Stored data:
-=-=-

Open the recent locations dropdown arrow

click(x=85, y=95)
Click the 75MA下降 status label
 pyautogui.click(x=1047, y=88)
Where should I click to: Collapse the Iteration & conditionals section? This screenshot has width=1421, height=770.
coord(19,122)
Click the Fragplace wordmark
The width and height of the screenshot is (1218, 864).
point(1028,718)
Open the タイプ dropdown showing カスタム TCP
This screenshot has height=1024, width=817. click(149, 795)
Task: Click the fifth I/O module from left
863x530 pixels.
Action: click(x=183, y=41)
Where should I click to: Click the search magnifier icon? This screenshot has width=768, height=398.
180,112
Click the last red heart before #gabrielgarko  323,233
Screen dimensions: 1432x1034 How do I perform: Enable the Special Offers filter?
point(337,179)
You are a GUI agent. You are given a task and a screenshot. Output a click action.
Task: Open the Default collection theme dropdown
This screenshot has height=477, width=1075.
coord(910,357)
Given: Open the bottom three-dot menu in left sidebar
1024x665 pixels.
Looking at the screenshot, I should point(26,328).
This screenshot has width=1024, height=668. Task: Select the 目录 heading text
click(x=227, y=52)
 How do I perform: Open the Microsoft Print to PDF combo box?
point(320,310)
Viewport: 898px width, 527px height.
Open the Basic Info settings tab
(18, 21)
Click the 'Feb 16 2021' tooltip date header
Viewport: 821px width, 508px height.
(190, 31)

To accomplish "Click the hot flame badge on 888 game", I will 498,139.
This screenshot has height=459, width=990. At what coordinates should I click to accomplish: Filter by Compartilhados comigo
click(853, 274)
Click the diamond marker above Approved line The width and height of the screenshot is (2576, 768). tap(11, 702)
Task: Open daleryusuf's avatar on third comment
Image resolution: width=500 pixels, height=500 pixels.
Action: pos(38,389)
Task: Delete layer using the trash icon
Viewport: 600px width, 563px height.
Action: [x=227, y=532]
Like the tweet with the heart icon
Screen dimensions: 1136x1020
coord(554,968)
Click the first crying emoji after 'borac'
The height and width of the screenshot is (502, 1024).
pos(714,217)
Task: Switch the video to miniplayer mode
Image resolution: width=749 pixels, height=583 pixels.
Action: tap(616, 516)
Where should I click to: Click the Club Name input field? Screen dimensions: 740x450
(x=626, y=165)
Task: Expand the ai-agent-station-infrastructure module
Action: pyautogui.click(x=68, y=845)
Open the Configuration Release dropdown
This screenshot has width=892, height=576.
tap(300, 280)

-=-=-

▶ _Directions for this task_
The line above containing "Open the Basic Info settings tab", the line containing "Task: Delete layer using the trash icon", and every line between them are to be transcribed exactly; no other line is wanted.

▶ _Solution below_
Open the Basic Info settings tab
(18, 21)
Click the 'Feb 16 2021' tooltip date header
Viewport: 821px width, 508px height.
(190, 31)

To accomplish "Click the hot flame badge on 888 game", I will 498,139.
This screenshot has height=459, width=990. At what coordinates should I click to accomplish: Filter by Compartilhados comigo
click(853, 274)
Click the diamond marker above Approved line The width and height of the screenshot is (2576, 768). tap(11, 702)
Task: Open daleryusuf's avatar on third comment
Image resolution: width=500 pixels, height=500 pixels.
Action: pos(38,389)
Task: Delete layer using the trash icon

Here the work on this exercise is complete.